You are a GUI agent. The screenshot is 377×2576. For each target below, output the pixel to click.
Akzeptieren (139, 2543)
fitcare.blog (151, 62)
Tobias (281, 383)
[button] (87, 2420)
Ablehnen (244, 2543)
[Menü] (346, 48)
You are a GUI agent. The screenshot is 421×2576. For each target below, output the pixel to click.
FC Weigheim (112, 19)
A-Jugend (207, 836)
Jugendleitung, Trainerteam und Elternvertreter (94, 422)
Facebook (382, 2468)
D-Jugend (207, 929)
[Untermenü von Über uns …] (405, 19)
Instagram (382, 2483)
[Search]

▶ _Task objective_
Write the material out once more, exactly as it reads.

▶ _Solved problem_
You are a GUI agent. The screenshot is 377×2576. For each target below, output the pixel to click.
Akzeptieren (139, 2543)
fitcare.blog (151, 62)
Tobias (281, 383)
[button] (87, 2420)
Ablehnen (244, 2543)
[Menü] (346, 48)
You are a GUI agent. The screenshot is 421×2576. For each target below, output the pixel to click.
FC Weigheim (112, 19)
A-Jugend (207, 836)
Jugendleitung, Trainerteam und Elternvertreter (94, 422)
Facebook (382, 2468)
D-Jugend (207, 929)
[Untermenü von Über uns …] (405, 19)
Instagram (382, 2483)
[Search]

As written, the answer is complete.